ICSA Colloquium - 02/07/19

Hardware-Conscious Optimization of Large Hash Tables and Cuckoo Filters

A common pain point for many workloads is the memory subsystem, whose rate of latency and bandwidth improvements has historically lagged behind that of general-purpose CPUs.  To combat this growing mismatch, CPU architects have integrated fast hardware memory caches onto the CPU.  Frequently used data can be read from the fast on-chip caches rather than making the comparatively costlier trip to main memory.  Unfortunately, a growing class of enterprise workloads often lack sufficient locality (a measure of data reuse) to make effective use of CPU caches. 

 A common cause of this poor locality is the use of hash-based data structures, which are ubiquitous in networking, databases, and bioinformatics.  Hash-based data structures typically offer amortized constant-time lookups and updates but do so at the expense of hashing inputs to pseudorandom locations.  This pseudorandomness makes cacheability difficult once the data structure’s hot working set exceeds the size of on-chip caches.  Thus, large hash based memory structures typically make many off-chip memory requests.  However, because the off-chip bandwidth is scarce, often they saturate the bandwidth.
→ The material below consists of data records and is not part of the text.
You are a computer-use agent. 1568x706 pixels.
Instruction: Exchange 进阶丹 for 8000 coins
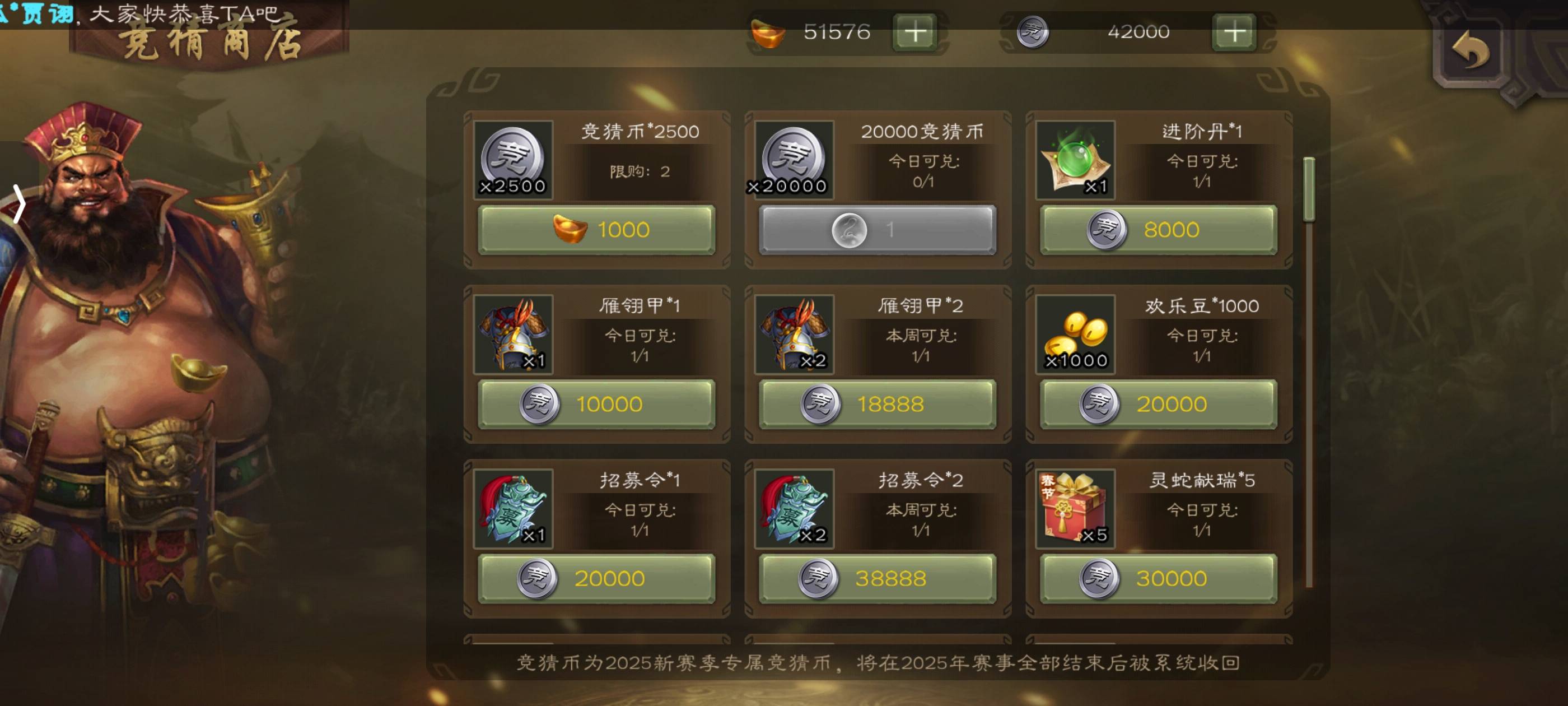click(x=1158, y=230)
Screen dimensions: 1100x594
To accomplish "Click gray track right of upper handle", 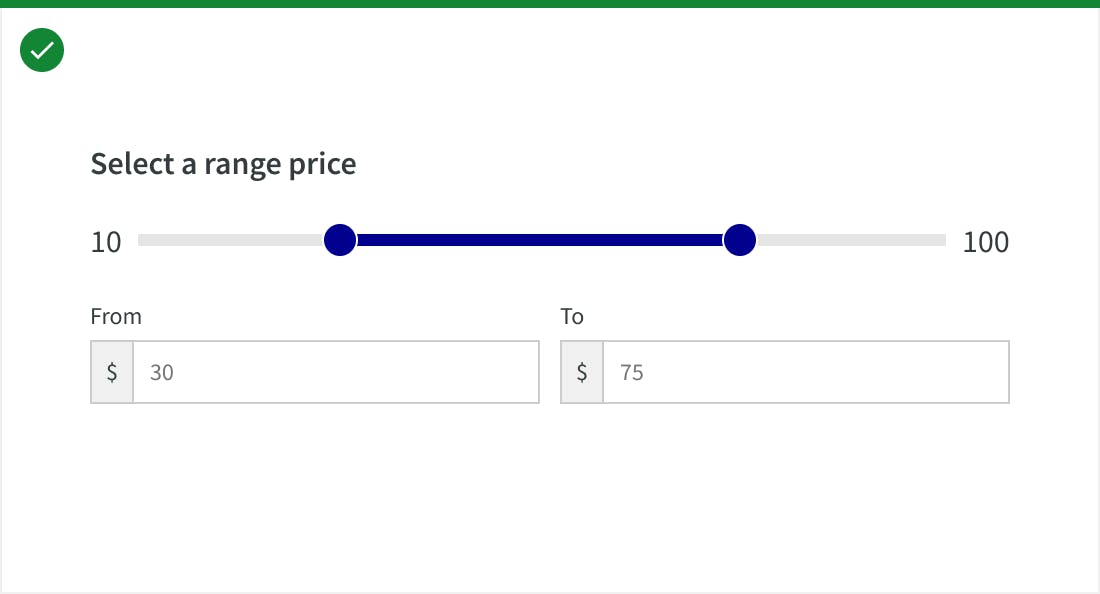I will click(852, 240).
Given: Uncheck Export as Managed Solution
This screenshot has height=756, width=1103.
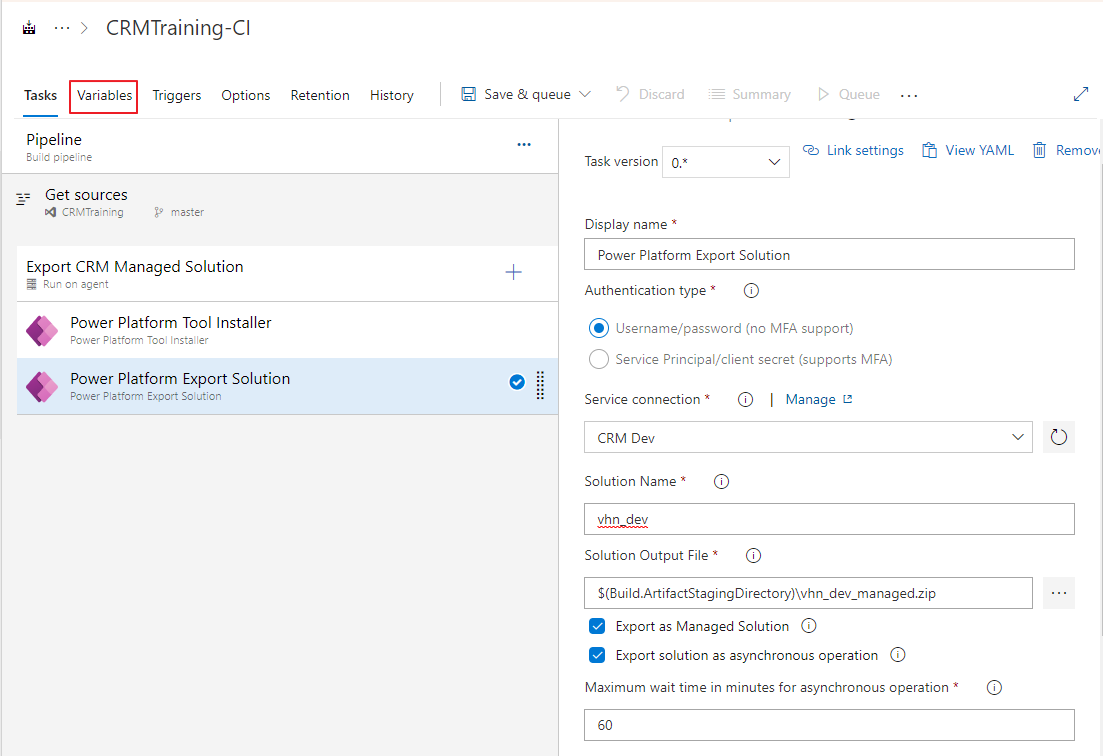Looking at the screenshot, I should (597, 626).
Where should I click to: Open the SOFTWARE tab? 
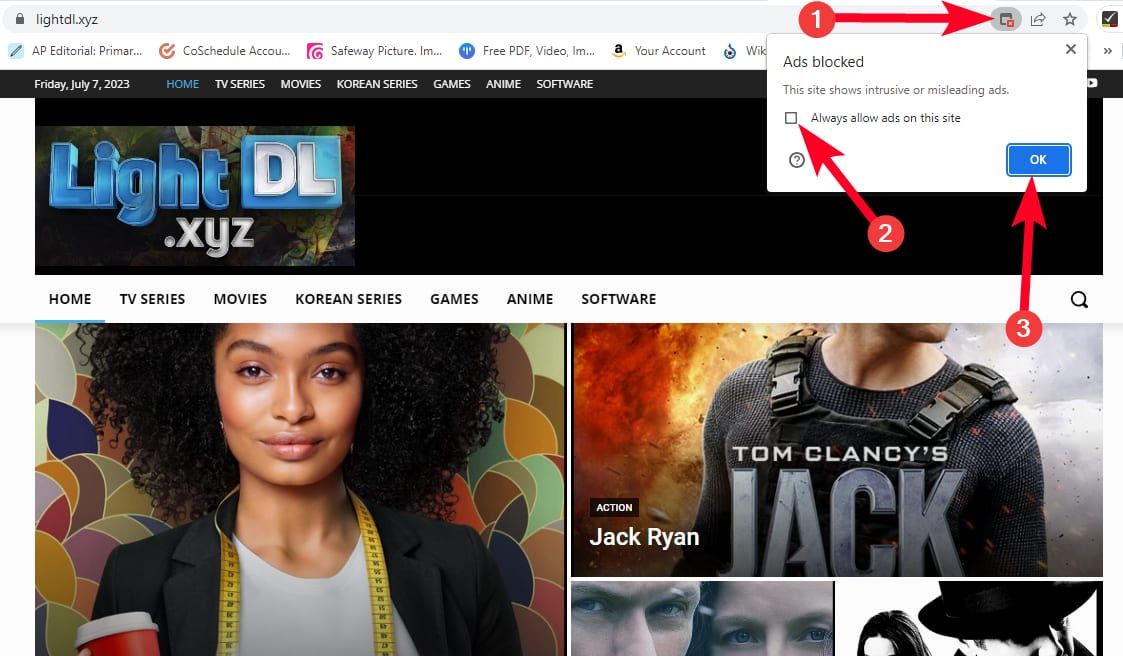[618, 299]
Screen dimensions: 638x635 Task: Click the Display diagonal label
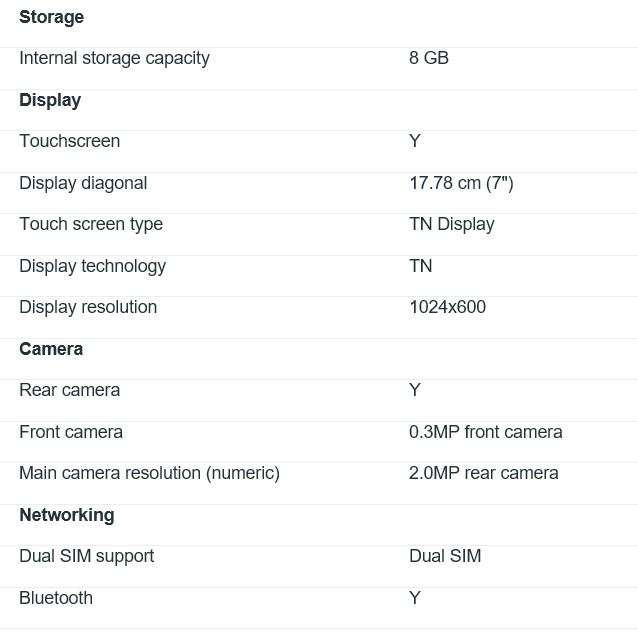(83, 183)
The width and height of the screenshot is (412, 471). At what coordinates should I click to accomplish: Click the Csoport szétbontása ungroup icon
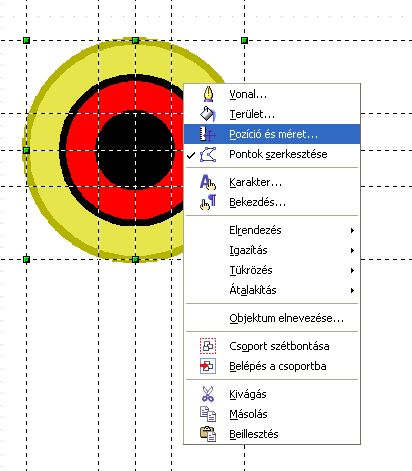click(208, 346)
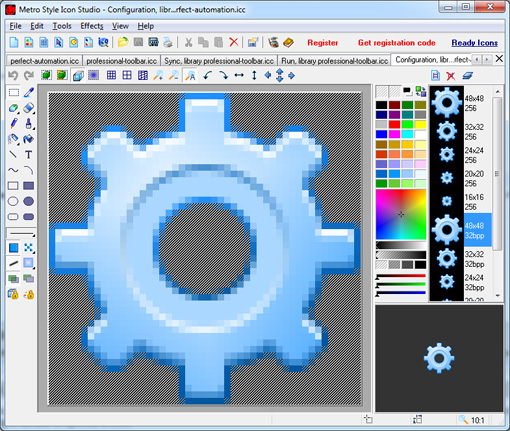Open the Effects menu
Image resolution: width=510 pixels, height=431 pixels.
point(92,26)
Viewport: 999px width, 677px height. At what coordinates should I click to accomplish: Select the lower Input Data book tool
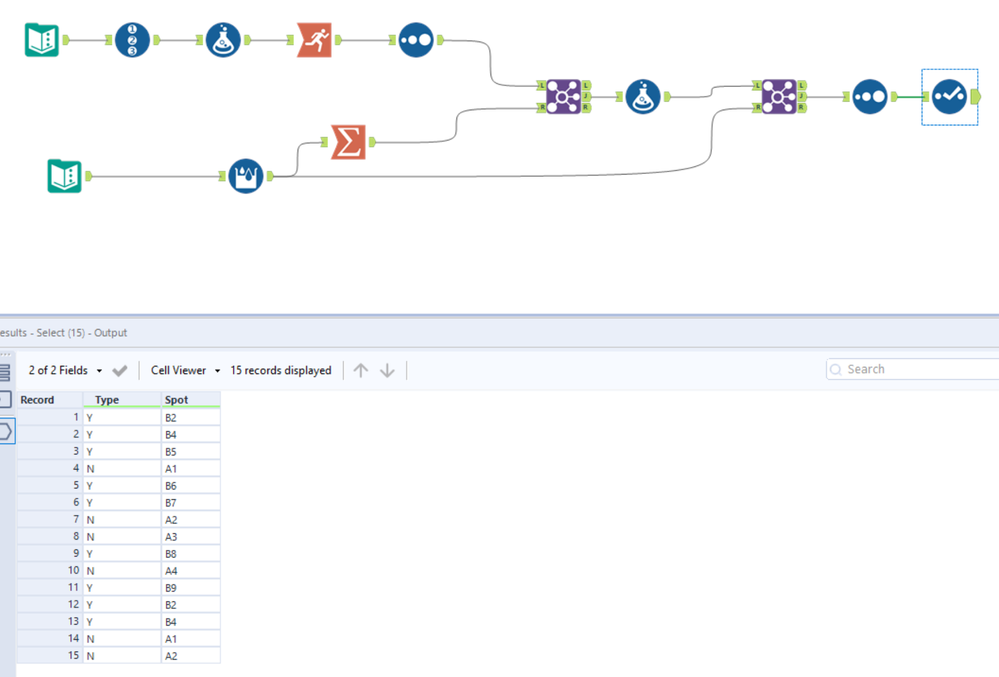coord(64,176)
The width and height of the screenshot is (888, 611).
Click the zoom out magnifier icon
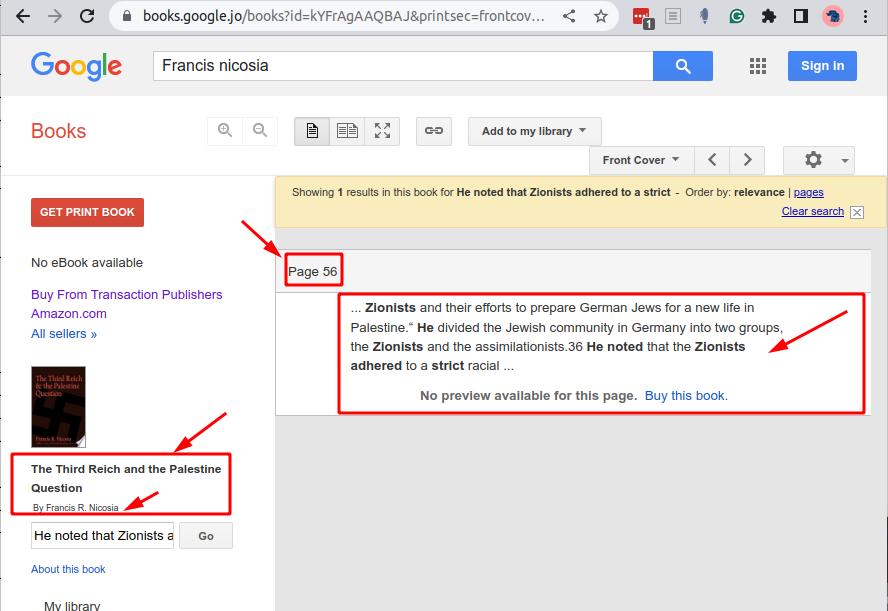[260, 131]
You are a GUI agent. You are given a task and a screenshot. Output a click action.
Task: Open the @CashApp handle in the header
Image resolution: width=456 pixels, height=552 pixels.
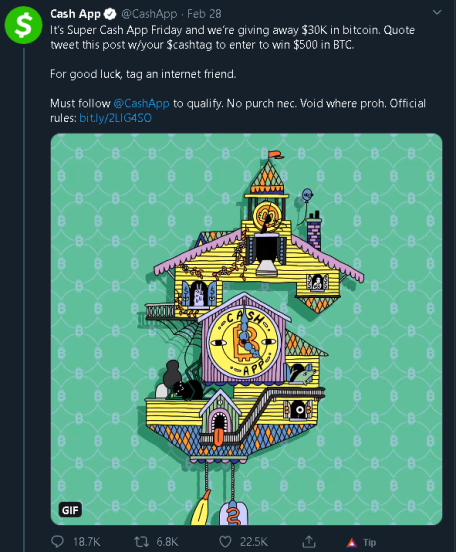pyautogui.click(x=149, y=14)
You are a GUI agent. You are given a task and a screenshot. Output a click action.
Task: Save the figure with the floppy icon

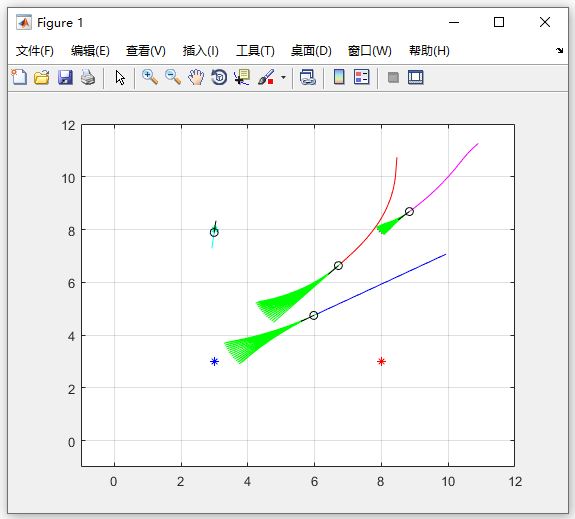(65, 77)
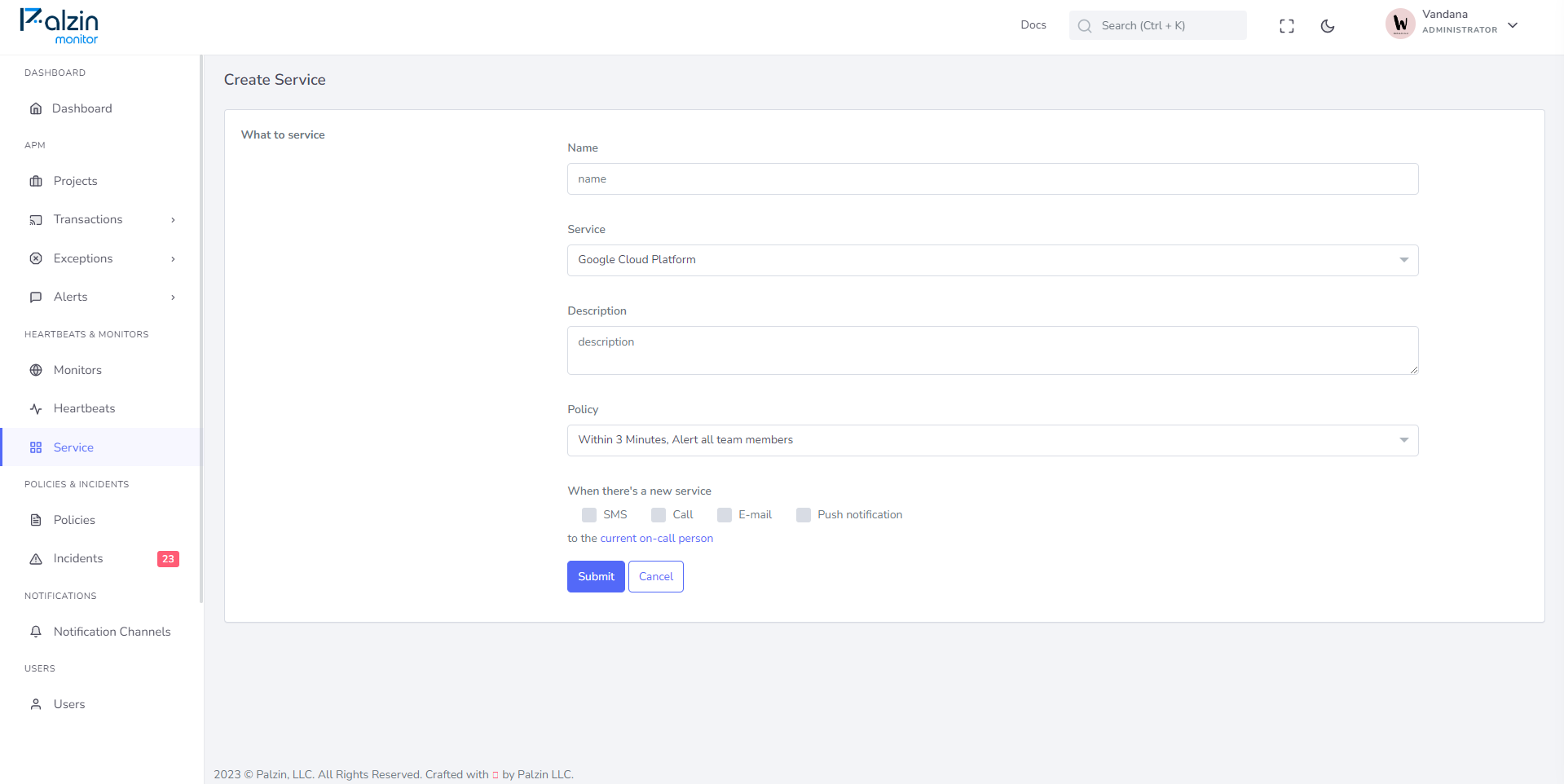Open Dashboard home icon

[36, 108]
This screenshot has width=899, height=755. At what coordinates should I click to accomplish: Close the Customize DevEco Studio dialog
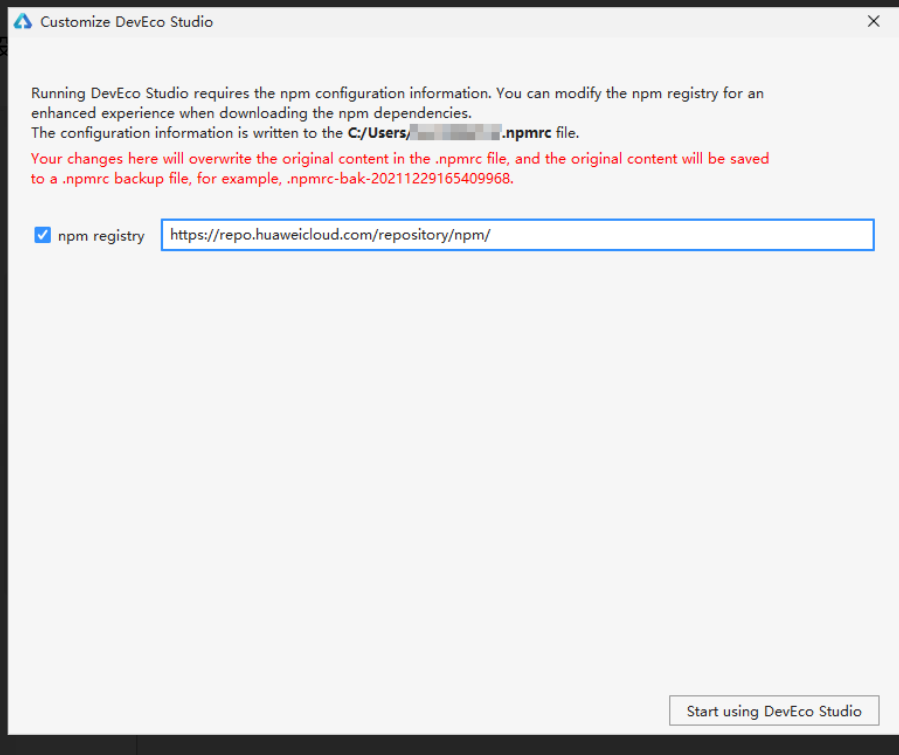coord(873,21)
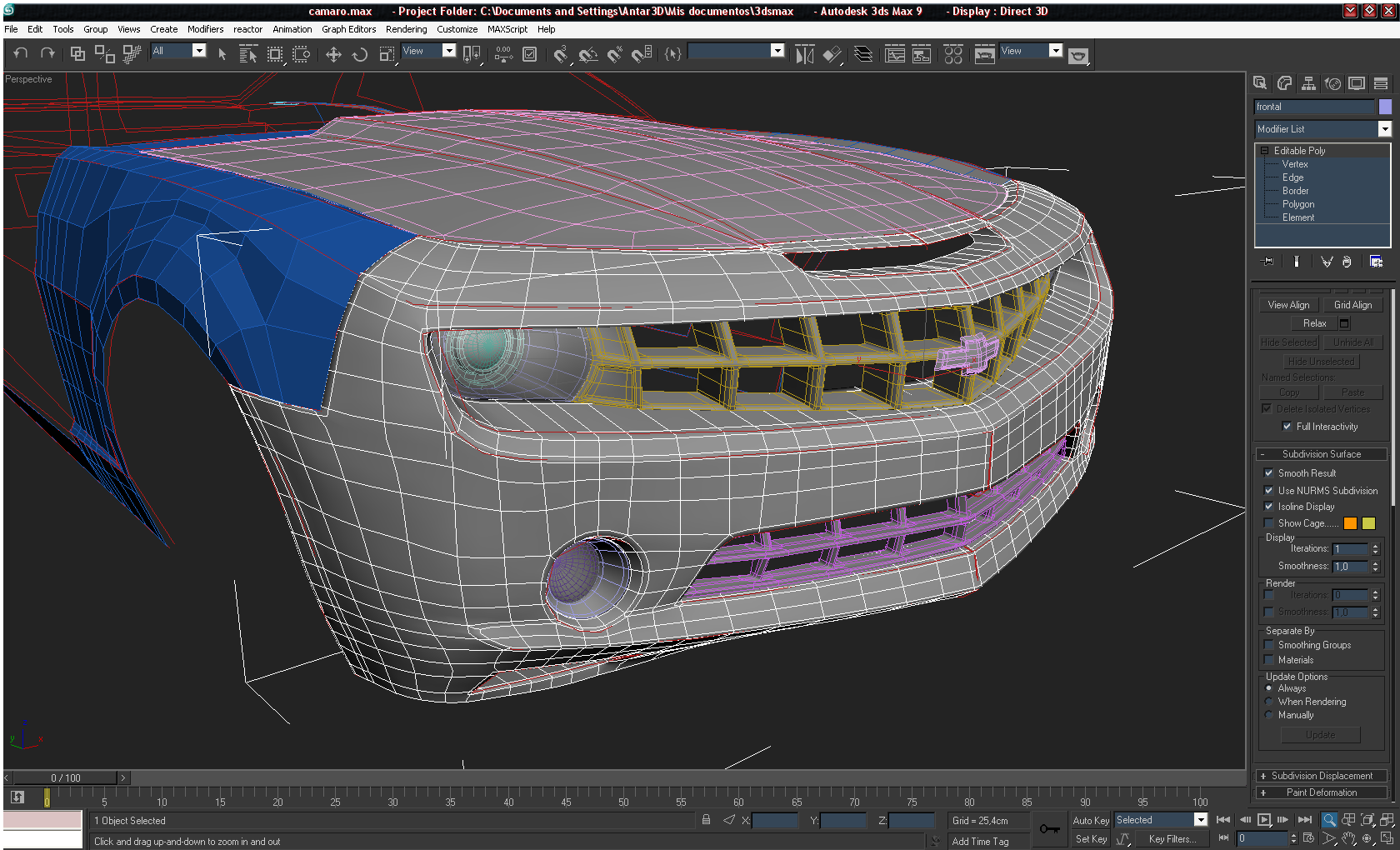
Task: Activate the Rotate tool in toolbar
Action: click(x=360, y=55)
 In this talk, I will present several optimizations for improving the throughput of these workloads that work by being cognizant of this off-chip memory bandwidth limitation.  Whereas prior hash-based data structures typically make multiple memory requests per operation (e.g., hash table lookup), our data structures (the Horton table and Morton filter) by contrast are carefully engineered to pare down the number of superfluous memory accesses so that many operations only require one memory access and at most two.  These optimizations enable Horton tables (a modified cuckoo hash table) to achieve up to 1.8x higher lookup throughput than a cuckoo hash table.  Morton filters (a modified cuckoo filter) achieve up to 2.5x, 15.5x, and 1.3x higher lookup, insertion, and deletion throughput than a stock cuckoo filter. 

This work appeared at USENIX ATC’16 and VLDB’18.  The VLDB’18 paper was one of several to be fast-tracked to a special issue of the VLDB Journal including the best papers from VLDB’18.


Alex Breslow is a researcher at AMD Research, a subdivision of Advanced Micro Devices, Inc.  He is broadly interested in computer systems research and the interaction between software and hardware.  His work has spanned high-performance data structure design, general-purpose GPU computing, and supercomputer and data center scheduling.  Alex received his PhD in 2016 from University California, San Diego where he was advised by Dean Tullsen.  Two of Alex’s papers have been nominated for awards.  His 2013 ACM/IEEE Supercomputing Conference (SC) paper received nominations for both the Best Student Paper and Best Paper awards, and his 2018 International Conference on Very Large Data Bases (VLDB) was invited to the VLDB Journal’s Special Issue on the Best Papers of the VLDB’18 Conference.  Outside of work, Alex particularly enjoys running, rock climbing, hiking, and cinema.

Jul 02 2019 -

ICSA Colloquium - 02/07/19

Alex Breslow (AMD)

4.31/33, IF